Buscando a Santiago Meléndez me encontré con Odón Val
El aforo de las sala era el habitual en la ciudad del cierzo hasta que el oscuro dejó a un guitarrista en la escena. Pero no un guitarrista cualquiera, un guitarrista que bebe del folclore argentino para destilarse en elegancia, exento de florituras, suave y preciso. Hernán Filippini tomó entre sus manos un bello instrumento, el de las seis cuerdas, y comenzó el show. Al fondo, rasgado por la luz, apareció un personaje muy parecido a Santiago Meléndez pero su acento y su actitud me confundieron tanto como la noche. El cautivo suspiro de amor de una bella espectadora despejó mis dudas. Odón Val, que visitó esta ciudad en carne mortal, regresaba a Zaragoza abierto en canal.
Odón Val. Recordaba su nombre y su trayectoria. Heterodoxo cantante argentino de enorme éxito internacional. Un intérprete de sobrada capacidad vocal y suficiente cuajo artístico para enfrentarse a proyectos musicales tan diferentes como grabar en el estudio junto a los Chemical Brothers, o protagonizar en Broadway los grandes musicales de Andrew Lloyd Webber.
Su presencia era imponente, con esa arrogancia voluptuosa que da la fama y las lentejuelas. Una arrogancia que al público le encantó porque no hay nada más agradecido que mostrarse tal cual, sin trampa ni cartón, fuera los artificios y las falsas modestias y Odón Val, se lo puedo asegurar, es cualquier cosa menos modesto. El espectáculo no discurrió por los caminos que el cantante argentino había previsto: Inconvenientes con el decorado solventados a última hora por un auxiliar de sala, imperfecciones en el atrezzo, y poca integración en el espacio, tan reducido como sugerente y cercano. Así fue pasando la función, entre pequeños desastres que, sin formar parte del show, Odón los incorporó con la maestría de los grandes y provocó aplausos entusiastas y grandes carcajadas.
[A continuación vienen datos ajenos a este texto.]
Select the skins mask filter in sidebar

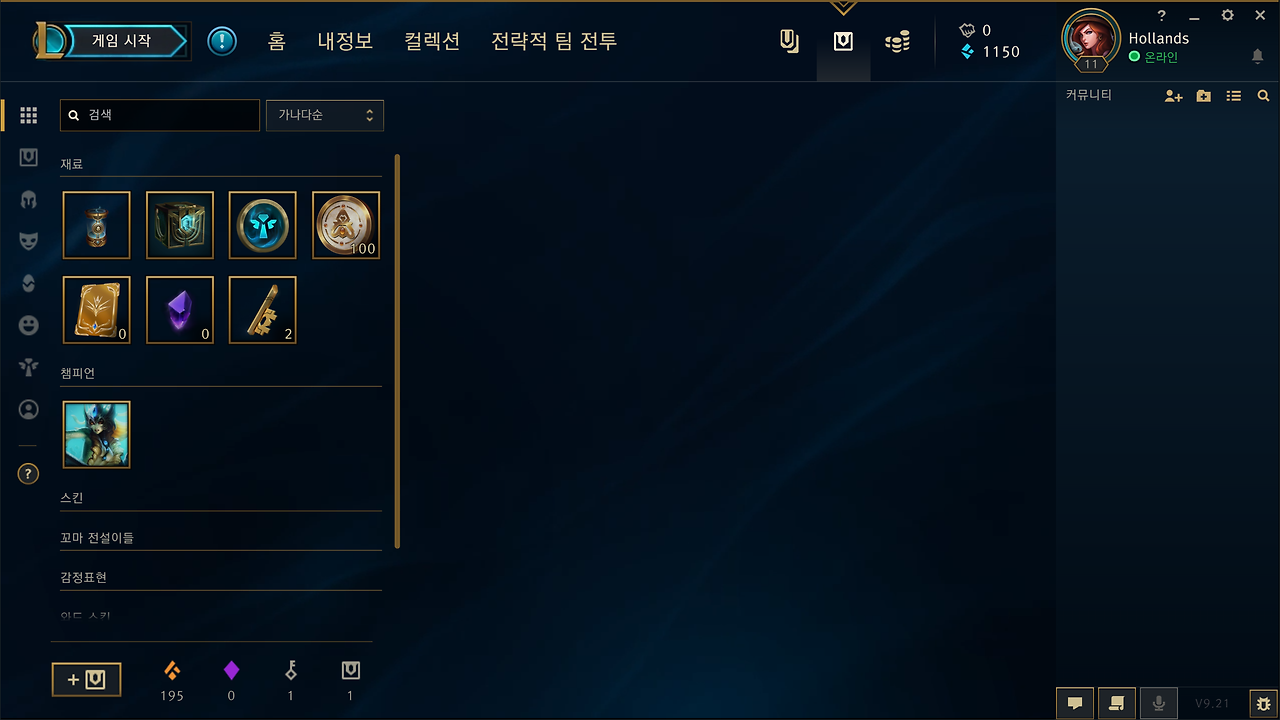pos(28,240)
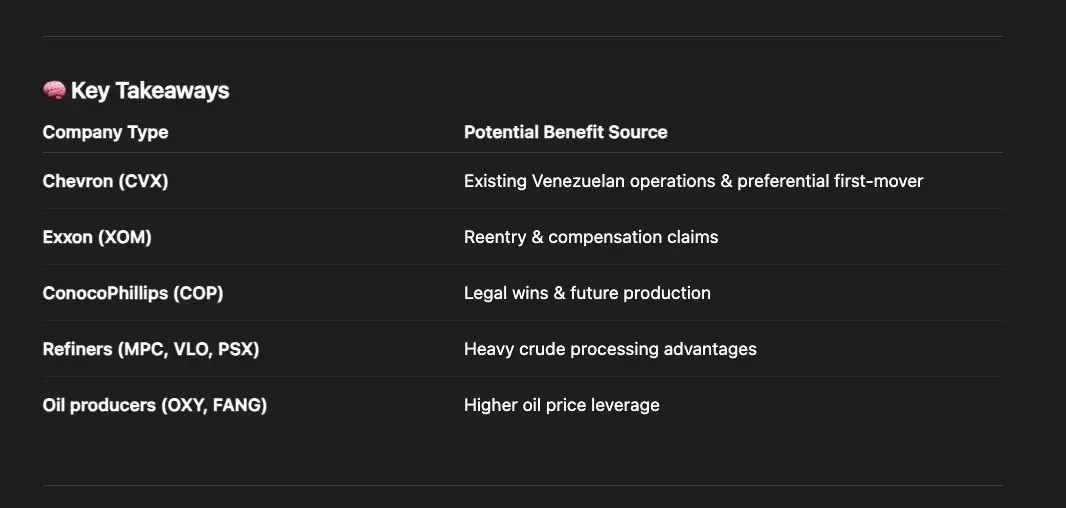
Task: Click the Heavy crude processing advantages text
Action: [610, 349]
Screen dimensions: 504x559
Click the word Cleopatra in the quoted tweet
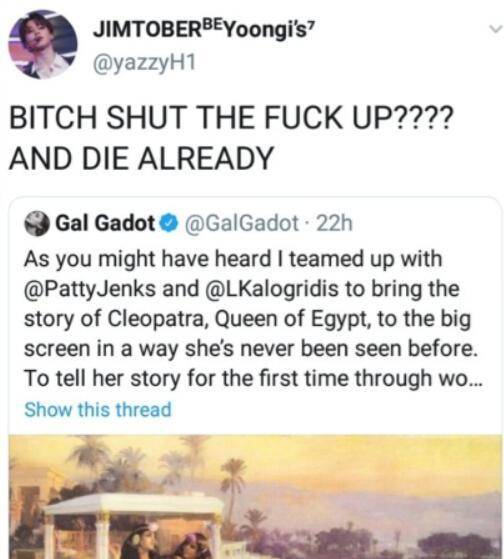(x=158, y=319)
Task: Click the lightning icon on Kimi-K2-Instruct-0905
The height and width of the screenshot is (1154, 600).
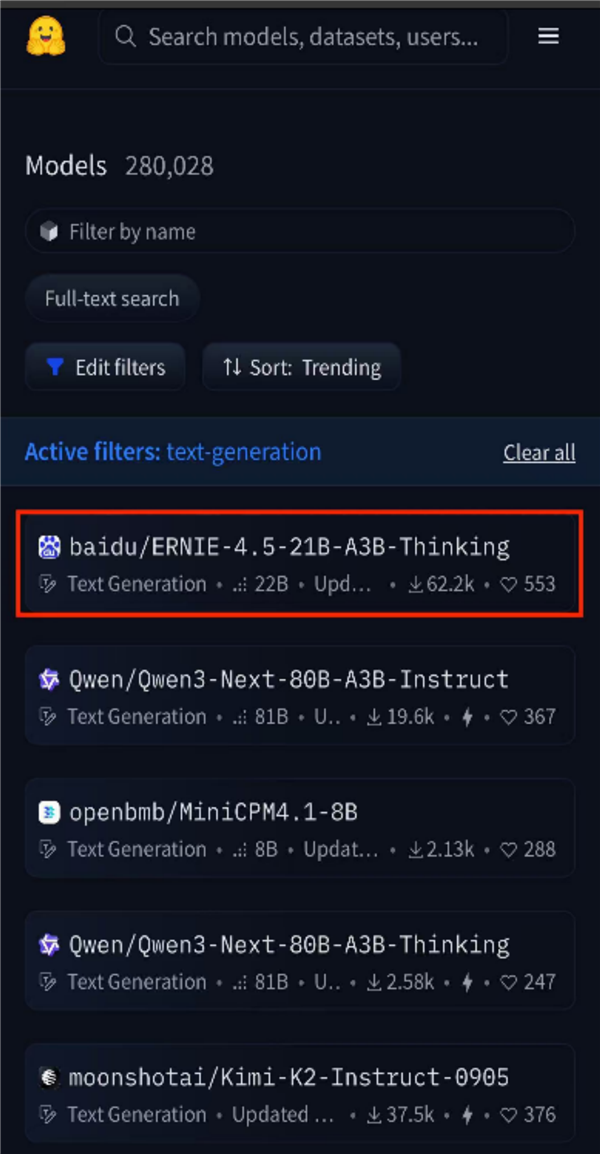Action: click(x=466, y=1115)
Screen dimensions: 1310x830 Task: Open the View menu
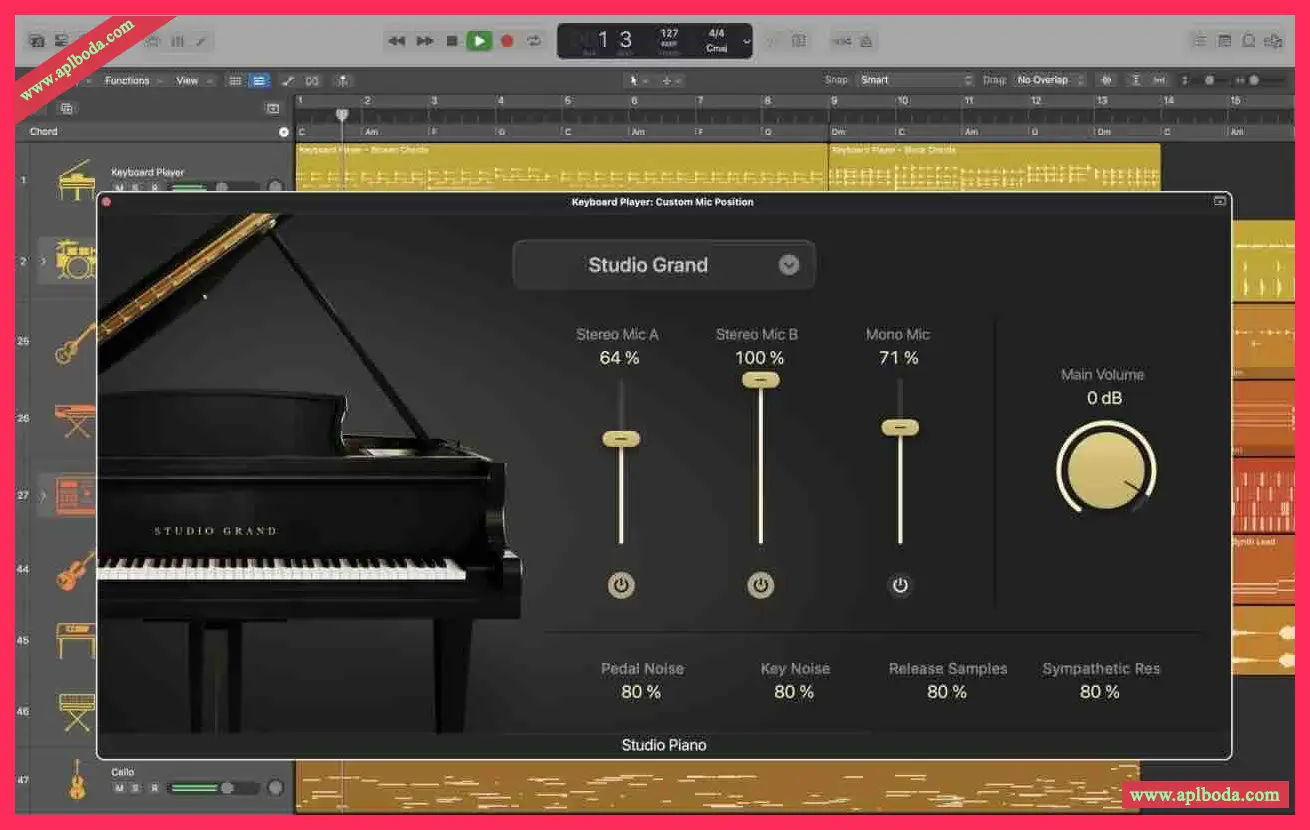[184, 80]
Las carcajadas siempre estuvieron presentes en la sala, desde la presentación inicial, un recitado a toda velocidad con aires de Nacha Guevara, hasta todo lo que vino después en forma de un Joselito por fados, la traducción despiadada de un hit monegasco-eurovisivo, y ese aroma vital que flotaba al estilo Albert Pla. Pero olviden las etiquetas que les sugiero porque Odón Val es capaz de sintetizar cualquier influencia y llevarla a su terreno, un cabaret ideado para triturar letras y músicas que a veces son de Brassens, Les Luthiers y hasta un coro que el guitarrista hizo en solitario para suplir a los cinco sudamericanos. Pero la cosa no paró aquí. Odón, crecido por la entrega incondicional del público, tomó entre sus manos un abanico, bajó el tono hasta el umbral sonoro de la Montiel y nos cantó un cuplé, la hilarante radiografía de una boda y hasta cedió por unos minutos, y eso fue el acabóse, el protagonismo vocal al guitarrista que añoró, ¡pobrecito mío! el pueblito que lo vio nacer.
Permanezcan atentos a los carteles, los periódicos y las redes sociales. Una actuación de Odón Val es garantía de humor inteligente. Bajo esa apariencia de cabaret cutre se esconde un enorme actor y a su lado, con mirada cómplice, el talento a raudales del guitarrista Hernán Filippini.